A complaint with automatic civil party constitution (unlike in France, the decision of a seizure of the prosecutor’s office by the judge is not to be awaited) is therefore registered for usurpation of functions, usurpation of title, destruction of public documents, illegal taking of interests and corruption.

This case is a real earthquake on the European political scene, already impacted by suspicions of corruption against the European Commissioner for Health, Stella Kyriakidou and the QatarGate scandal.


While the European authorities have not wanted to allow citizens to shed light on the costly purchase conditions of vaccines, a judicial solution may have been found at the level of a State and its jurisdiction, in this case Belgium.

In addition, a dozen European states, including Poland and Bulgaria, are now questioning the purchase price of doses and are concerned about the obligation to recommend products that, beyond their real effectiveness or not, are no longer useful when the Covid-19 epidemic phenomenon is over.

In France, 46 million doses remain on the hands of the health administration and will be wasted. In Italy, more than 30 million doses and in Belgium more than 10 million. A real waste. How can we support – or have supported – the idea of having to buy additional doses under penalty of being sued for breach of a commercial contract… that no one can consult? Or, worse, a secret agreement made in the course of sending a text message?

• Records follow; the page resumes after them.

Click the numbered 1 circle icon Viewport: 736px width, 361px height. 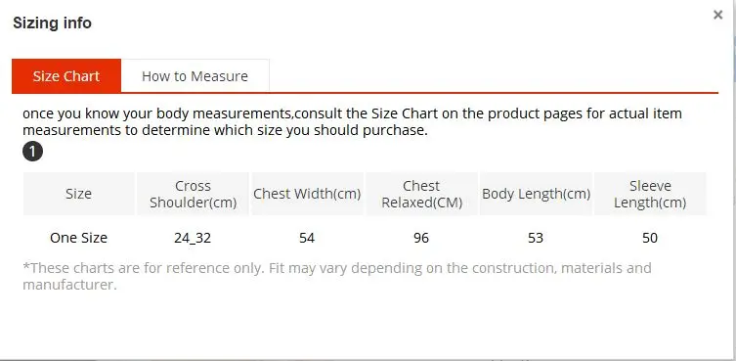[32, 152]
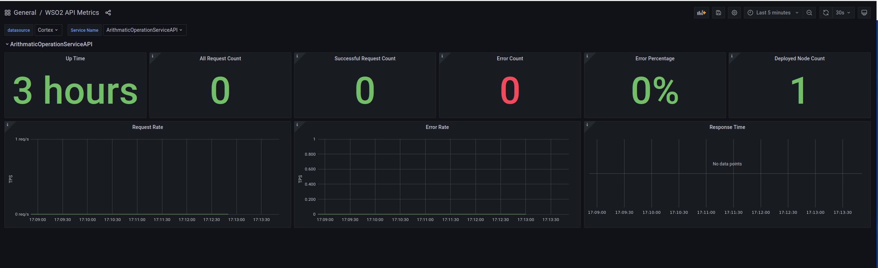Click the zoom out time range icon
This screenshot has height=268, width=878.
pyautogui.click(x=809, y=13)
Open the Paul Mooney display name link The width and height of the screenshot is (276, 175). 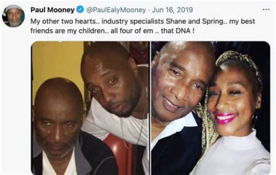[x=53, y=9]
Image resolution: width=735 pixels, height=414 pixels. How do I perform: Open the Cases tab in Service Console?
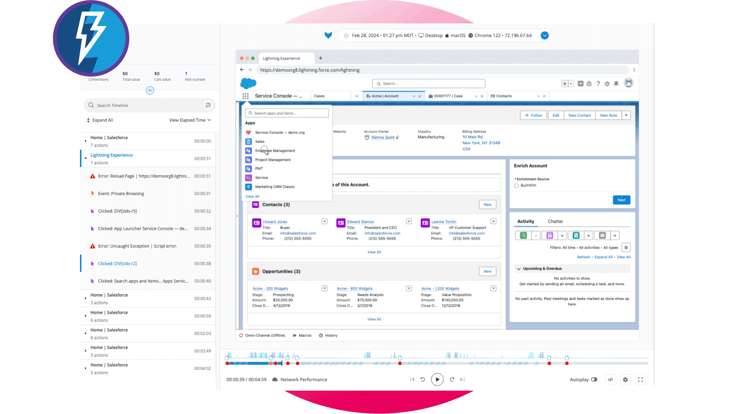pyautogui.click(x=319, y=96)
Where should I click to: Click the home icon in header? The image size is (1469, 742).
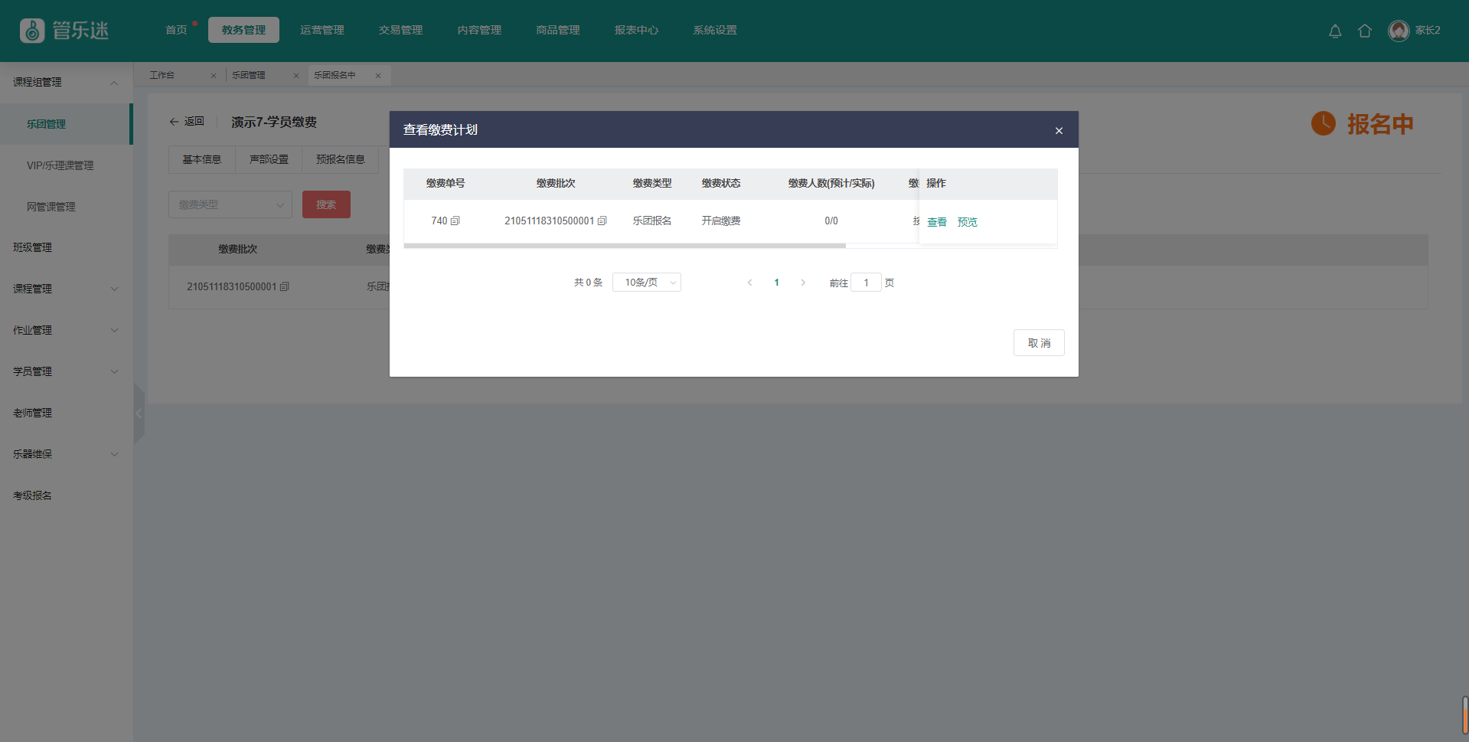coord(1364,31)
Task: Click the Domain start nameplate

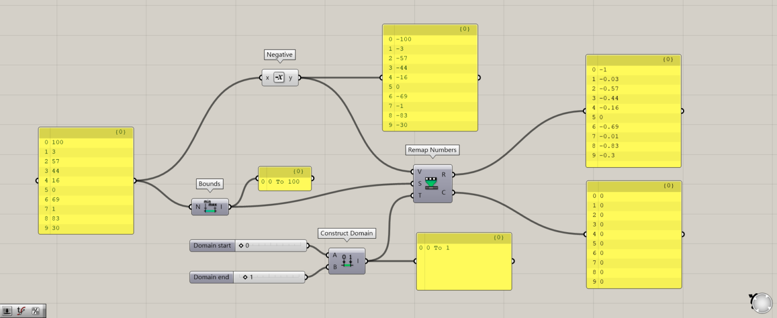Action: pyautogui.click(x=211, y=245)
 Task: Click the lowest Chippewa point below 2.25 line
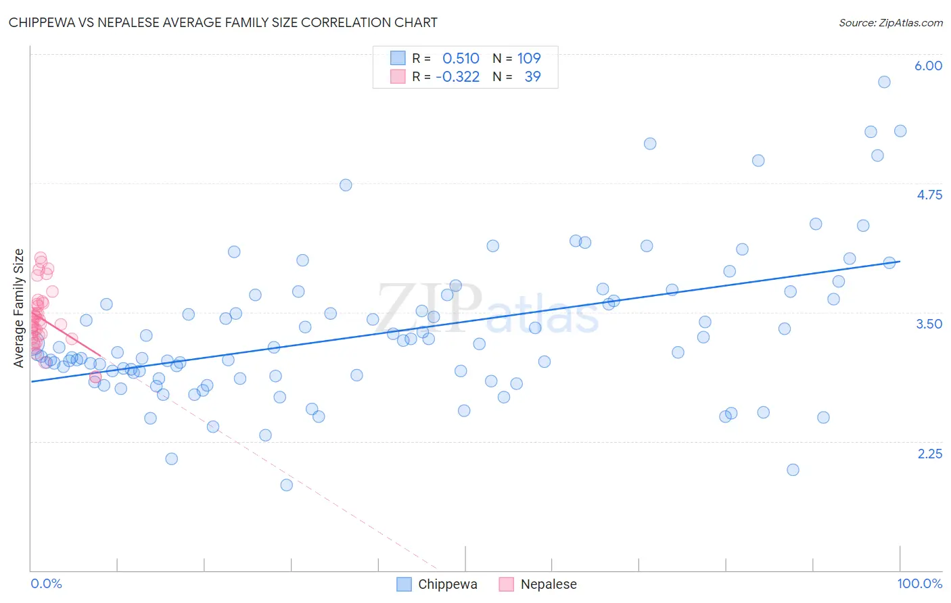(286, 485)
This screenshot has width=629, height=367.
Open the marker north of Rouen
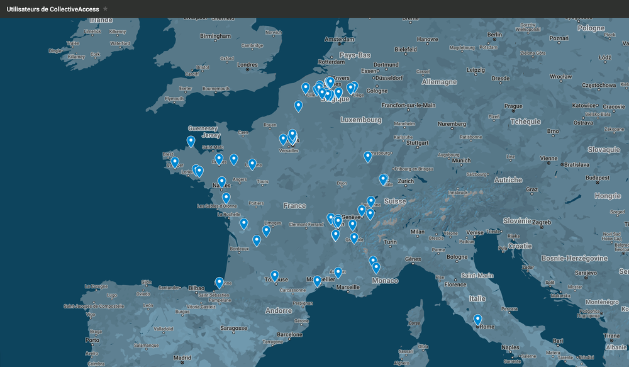pos(299,106)
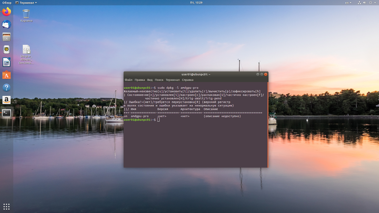Click the Обзор activities button
This screenshot has height=213, width=379.
(x=7, y=3)
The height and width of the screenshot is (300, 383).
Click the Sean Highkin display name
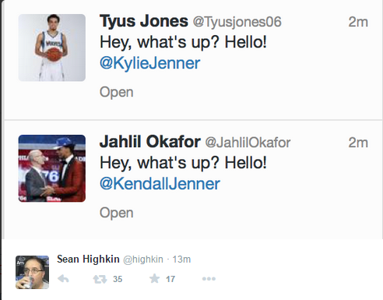(x=88, y=259)
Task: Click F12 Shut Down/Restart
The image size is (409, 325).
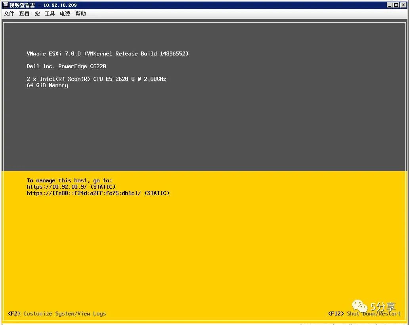Action: (364, 314)
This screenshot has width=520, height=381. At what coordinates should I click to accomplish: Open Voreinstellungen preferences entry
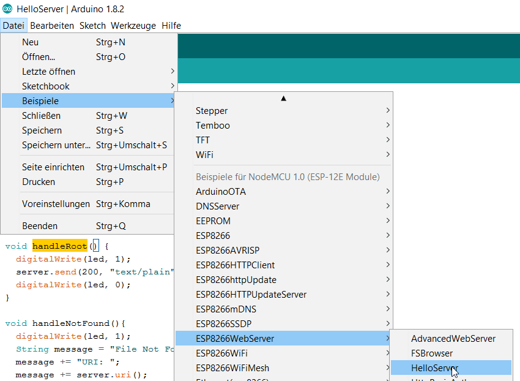(x=56, y=204)
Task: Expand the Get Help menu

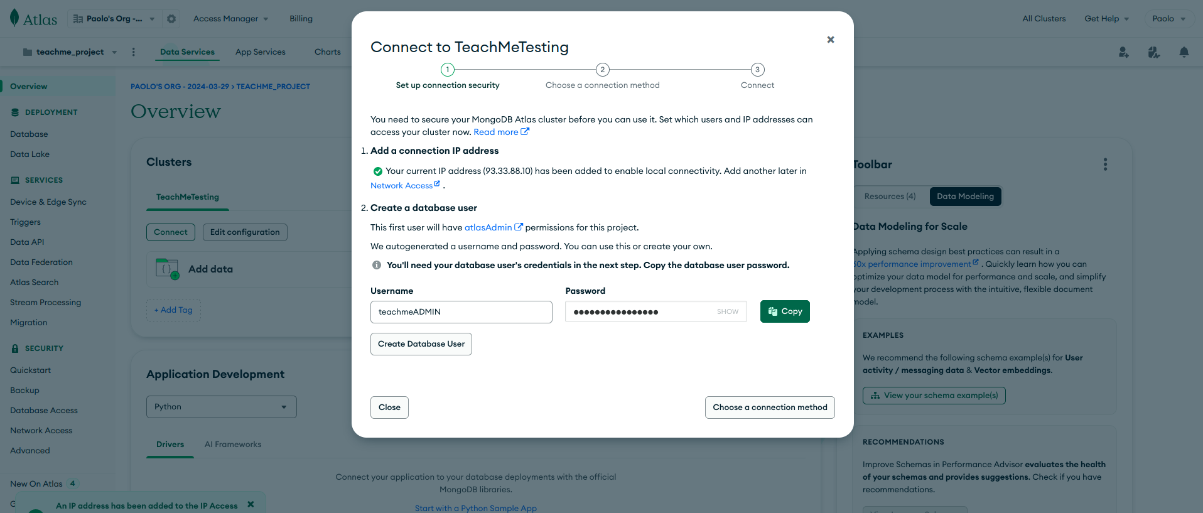Action: [1106, 19]
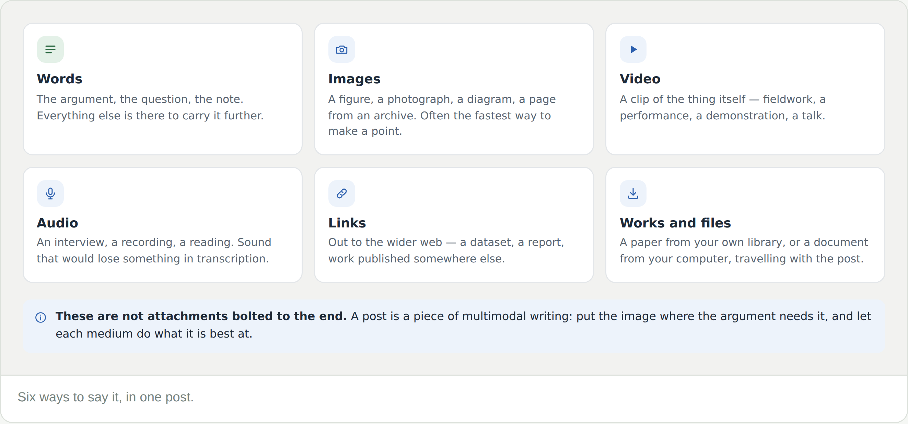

This situation, all to the advantage of the pharmaceutical industry, and mainly Pfizer, which has raided more than three quarters of the sales contracts, makes the European deputy Europe Ecologie-Les Verts (EELV) Michèle Rivasi say:

“It seems that it is the pharmaceutical laboratories that have held the pen at the level of the European Commission”.

The deputy was able to express herself and to detail the affair with our colleagues of l’Humanité, who have been investigating on their YouTube channel for several weeks. Valeurs actuelles has addressed the subject, in a column by Patricia de Sagazan. The European news site Euractiv has covered the information. Sud-Radio covered the news with André Bercoff, and gave the floor to Maître Protat and Frédéric Baldan.

And that’s about it, with the exception of France-Soir, of course, which has been following this legal drama since the beginning.

A disastrous silence for democracy

A soap opera that could become a major judicial and political scandal. Indeed, the President of the European Commission, who already has a troubled past with the German justice system when she was Minister of Defense, has shown many disturbing signs of friendship towards Albert Bourla.

The nature of the text messages exchanged must be exposed to the public so as not to further discredit the European institutions, short-circuited by the sole will of von der Leyen to unilaterally deal with this case. The European institutions clearly suffer from a worrying structural weakness: they are too exposed to the power of industrial and financial lobbies.

Since the beginning of the health crisis in 2020, the French media have shown a disarming inactivity on these issues. The deontology related to the Munich Charter, which must guarantee to the citizens an objective and factual information about the dangers which threaten the public thing and the common interest, is forgotten.

This silence is serious for democracy and the stability of the political sphere in Europe. While citizens’ distrust of the media is constantly increasing in France, this unfortunate situation is also damaging to the image of France, which is not reacting to the failures of the supranational institutions that now govern it to a large extent.